Si Jean-Baptiste Henry de Diesbach n’est pas là pour nous faire l’éloge des appartements que nous traversons, il nous fait quand même la visite intégrale des trois logements inoccupés. Il avait commencé par le moins pittoresque, situé dans l’ancien bûcher, qui sera occupé dès le mois d’août. Il a terminé par le plus prestigieux. Le plus grand appartement est un duplex d’une surface de 220 m2 répartie en cinq pièces. Loyer: 3850 francs, charges comprises.

Ici plus qu’ailleurs, les planchers de bois sont magnifiquement vieillis et conservés. Les pièces sont immenses, les boiseries encore bien présentes. On lève les yeux pour découvrir le clou du spectacle: le plafond peint du grand salon du 1er étage. Il a été réalisé en 1660 par un peintre soleurois, Michael Vogelsang, et est composé de 44 panneaux représentant des trophées militaires. Rien de religieux, précise notre guide avant de nous prier de le suivre.

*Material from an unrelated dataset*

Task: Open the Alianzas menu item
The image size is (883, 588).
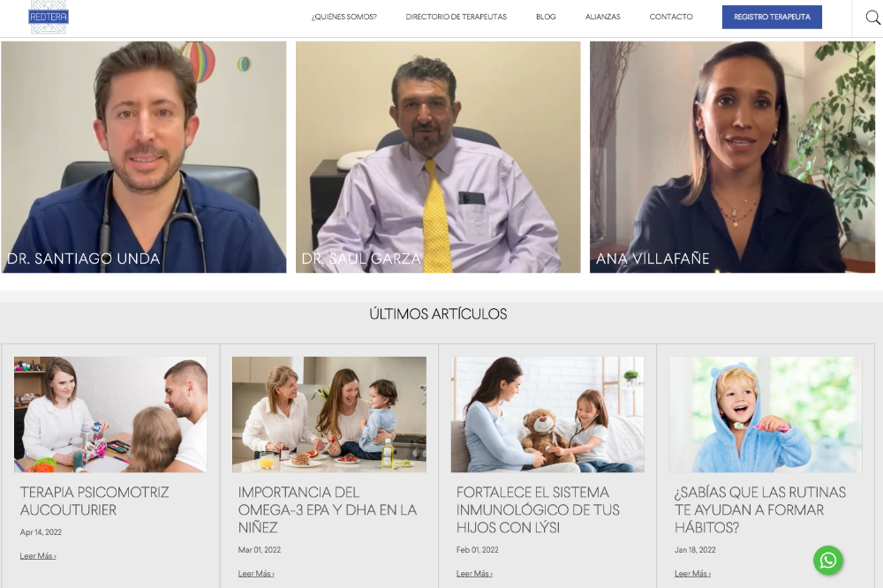Action: tap(602, 17)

Depuis le couloir central de l’appartement, un escalier de bois blanc mène sous le toit. Là aussi, la pièce est atypique. Avec ses défauts qui font son charme. Dans ces combes réaménagées, le sol penche un peu. La maison s’est affaissée, le restaurateur a dû s’adapter. Les poutres apparentes sont très apparentes: deux d’entre elles menacent de percuter le front de ceux qui font plus d’un mètre cinquante. La pièce devrait être dévolue à des enfants, c’est à peu près certain.

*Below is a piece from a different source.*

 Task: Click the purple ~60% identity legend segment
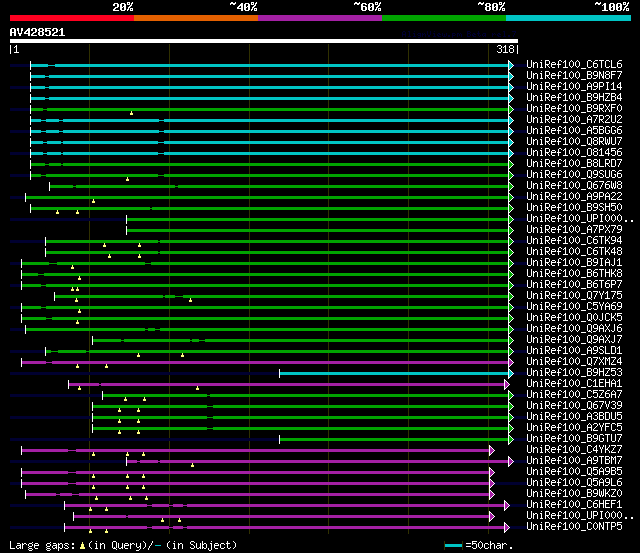coord(319,17)
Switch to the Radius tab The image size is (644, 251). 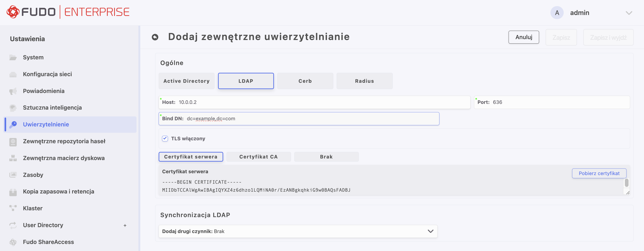tap(364, 81)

Ce d’autant plus qu’elle contient la distraction la plus symbolique du lieu. C’est depuis ici que l’on attrape la petite chaîne rouillée qui permet de faire sonner la cloche. Il faut tirer dessus, mais pas comme un sourd. On tente le coup. Le geste n’est pas si simple. La chaîne doit être accompagnée lorsqu’elle remonte, pour que la cloche finisse par sonner. Le deuxième essai est réussi. Sourire en coin, l’on se dit que, ma foi, cette pièce pourrait bien accueillir de grands enfants aussi. Au-dessus de nous, le clocheton qui procure ce petit bonheur enfantin n’est pas à sa place d’origine. Il est l’un des derniers vestiges du bâtiment qui abritait jadis la communauté religieuse.

Durant son exil de dix ans, Madame de Staël fit un bref passage à la Petite Riedera. Elle décrira un accueil «assez froid» et «une maison austère». Il faut dire que l’inconfort et les privations régnaient en maître, dans le couvent aujourd’hui disparu. Une rudesse qui a sans doute fait plusieurs victimes, qui sont elles aussi enterrées dans le jardin.

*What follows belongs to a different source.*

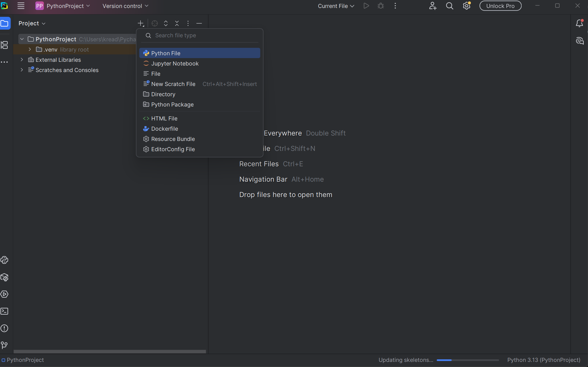Collapse all nodes in the Project tree
588x367 pixels.
(177, 23)
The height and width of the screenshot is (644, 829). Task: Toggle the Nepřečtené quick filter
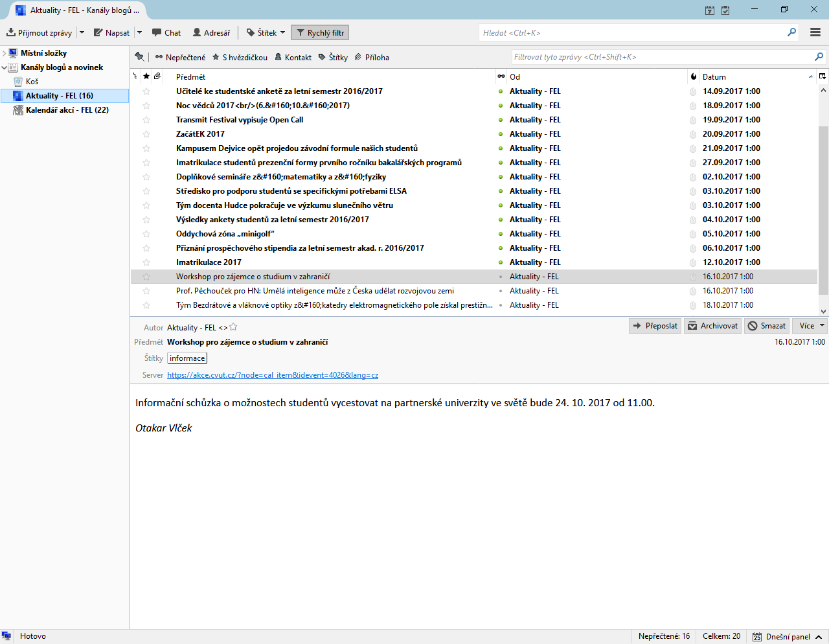pos(180,57)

Mais le cimetière ne compte qu'une seule tombe. Intacte. Préservée. Sur un terrain qui, même hypothéqué, est toujours la propriété de l’évêché. Quant à la seconde de ses concessions – la promesse de célébrer cent messes par an, elle est respectée, assure l’administrateur. Certaines de ces messes, mais de loin pas toutes, sont dites dans la chapelle qui est désormais installée au-dessous de l’un des logements.

En réalité, explique notre guide, 98 ou 99 des cent messes prononcées en hommage à la donatrice ont lieu à l’étranger. Dans des pays en développement, en Amérique du Sud, au Congo et au Rwanda, notamment. «Un prêtre reçoit 10 francs par messe. Ici, ce n’est rien! Et il perçoit un salaire. Mais dans ces régions, c’est une rémunération beaucoup plus intéressante.» Non, l’Eglise catholique ne vend pas ses biens immobiliers. En revanche, elle délocalise des cérémoniaux. Ni l’histoire, ni d’ailleurs la topographie du jardin, ne dit si Pierre-Alexandrine de la Poype s’en retourne dans sa tombe.